Sur les sièges du Théâtre Saint-Denis, des sacs de papier brun attendaient chaque spectateur hier soir à la première médiatique du nouveau spectacle de Guy Nantel.

Il ne manquait que des trous devant les yeux pour qu'on les mette. Car il existe pas mal de raisons pour avoir honte collectivement. Et il existe pas mal de choses à changer, rappelle-t-il dans La réforme Nantel, son troisième one-man show. «On rit pour pas brailler», lancera-t-il.

En effet, on rit beaucoup. Nantel propose son spectacle le plus grinçant et le plus achevé. Il plante le couteau dans nos plaies sociales, le tournoie un peu puis s'arrête quelques secondes, les yeux pétillants, pour savourer les rires avant de recommencer. On rit jaune et noir, on voit souvent rouge et on ne s'ennuie jamais.

On avait presque oublié à quel point un spectacle d'humour pouvait être simple. Nantel en pond un avec presque rien. L'éclairage noir et blanc est très épuré. On entend seulement trois très courts extraits de musique. Et il n'y a pratiquement pas de décor (mise en scène de Denise Filiatrault, éclairage d'Yves Aucoin) L'humoriste paraît tout petit sur la grande scène du Saint-Denis, d'autant plus qu'il bouge peu et que son charisme reste assez limité.

Tout repose donc sur le texte, un long monologue qui n'est pas découpé en tableau. Bref, l'exercice est un peu casse-gueule.

La réussite est d'autant plus impressionnante. Nantel dit avoir travaillé une année et demie sur le texte, et ça paraît. Il est dense, plein d'esprit et presque toujours drôle. Le spectacle aborde un peu tous les sujets, de la chirurgie esthétique aux parachutes dorés en passant l'obésité, le système carcéral et notre schizophrénie politique. Une généreuse place est aussi accordée à la guerre des sexes et à la place du religieux. Le fil conducteur: notre bêtise individuelle, collective et aussi celle de nos institutions. Nantel braque les projecteurs dessus pour qu'on le voie mieux la tabasser ensuite.

Il y a de la satire, des diatribes et, surtout, de la provocation. C'est son arme préférée, et il la manie plus agilement et audacieusement que jamais. Nantel fait de la bonne provocation - celle qui provoque la réflexion.

Il s'amuse à déstabiliser le spectateur. Par exemple, il s'aliène la foule en relativisant les morts causées par le taser. Après se l'être mise à dos, il la ramène juste à temps en défendant une thèse contraire. Il jouera souvent ainsi au yoyo avec nous pour comiquement ébranler nos certitudes.
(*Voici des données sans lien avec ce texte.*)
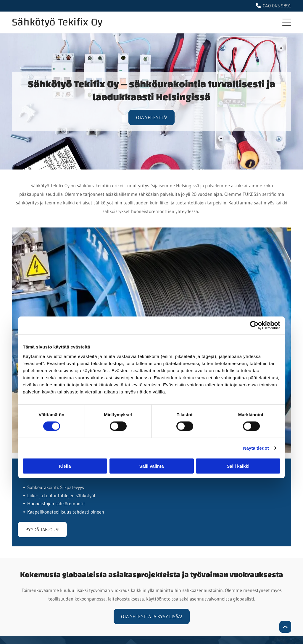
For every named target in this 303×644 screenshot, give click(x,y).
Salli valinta (152, 466)
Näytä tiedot (256, 448)
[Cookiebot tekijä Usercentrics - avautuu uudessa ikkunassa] (254, 325)
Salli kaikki (238, 466)
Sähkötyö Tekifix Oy (57, 22)
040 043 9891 (277, 6)
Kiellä (65, 466)
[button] (287, 22)
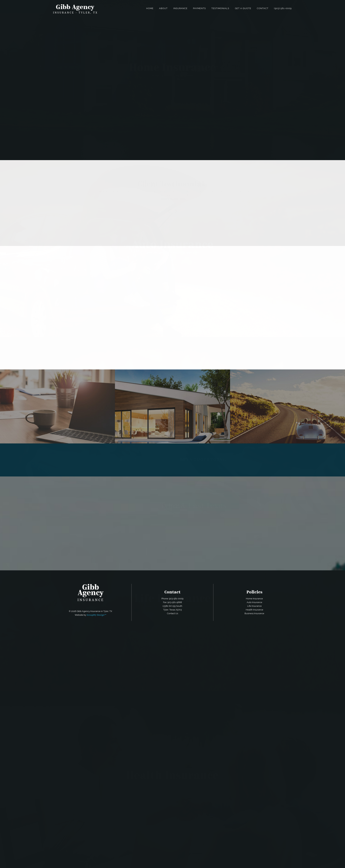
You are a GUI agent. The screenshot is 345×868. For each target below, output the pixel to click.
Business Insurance (254, 613)
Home (150, 8)
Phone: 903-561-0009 (172, 598)
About (163, 8)
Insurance (180, 8)
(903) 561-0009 (283, 8)
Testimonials (220, 8)
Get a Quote (243, 8)
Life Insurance (254, 606)
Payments (200, 8)
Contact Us (172, 613)
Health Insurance (254, 610)
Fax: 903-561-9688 (172, 602)
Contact (263, 8)
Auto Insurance (254, 602)
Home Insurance (254, 598)
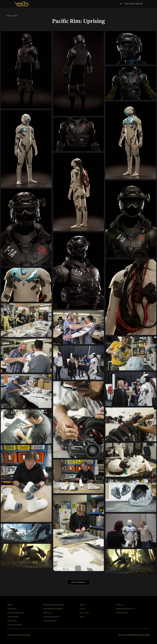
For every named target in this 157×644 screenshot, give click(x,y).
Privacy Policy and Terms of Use (19, 635)
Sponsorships (84, 613)
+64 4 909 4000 (122, 613)
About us (83, 604)
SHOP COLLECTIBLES (133, 4)
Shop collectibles (50, 621)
Nantel fait aussi un peu de provocation gratuite, mais en juste assez petites doses pour qu'on rie. Sûrement que certains ont été offensés. Mais quant à nous, on ne le lui reproche pas. Quand l'humour reste inoffensif, c'est souvent mauvais signe.

Certaines de ses cibles ne méritent pas de pitié. «C'est comme si le capitaine du Titanic avait demandé un tip au monde avant de les sacrer à l'eau», dira-t-il au sujet des primes de départ chez Nortel.

Il dose aussi bien les mots crus, ce qui augmente leur efficacité. Avec les parachutes dorés, on a renversé le concept de la prostitution, remarque-t-il. «Avant, c'est celui qui fourrait qui payait l'autre...»

C'est quand il parle de religion qu'il devient le plus cinglant. Nantel tape furieusement sur l'obscurantisme et l'intégrisme. Il plaide pour un Dieu «silencieux et invisible». On croirait voir un Christopher Hitchens, avec en prime le sourire.

Notre seule réserve, c'est la finale. Nantel abandonne son chapeau d'humoriste pour parler avec ses tripes. Il veut nous convaincre non pas d'adopter une idée, mais plutôt une attitude: se responsabiliser. Reste qu'il perd alors sa distance des sujets traités. La foule boit ses paroles tandis que de notre côté, on ressent un petit malaise. Depuis le début de la soirée, Nantel défaisait ce qu'un collègue a déjà nommé le syndrome Tout le monde en parle: des bons sentiments partagés par une foule qui hoche simultanément de la tête en se gargarisant de petite vertu. Puis il y cède en toute fin.

Mais ce n'est qu'un bémol. Avec sa Réforme, Guy Nantel espérait créer un spectacle qui ferait rire, réfléchir et qui servirait de témoin à notre époque. C'est réussi, dans les trois cas.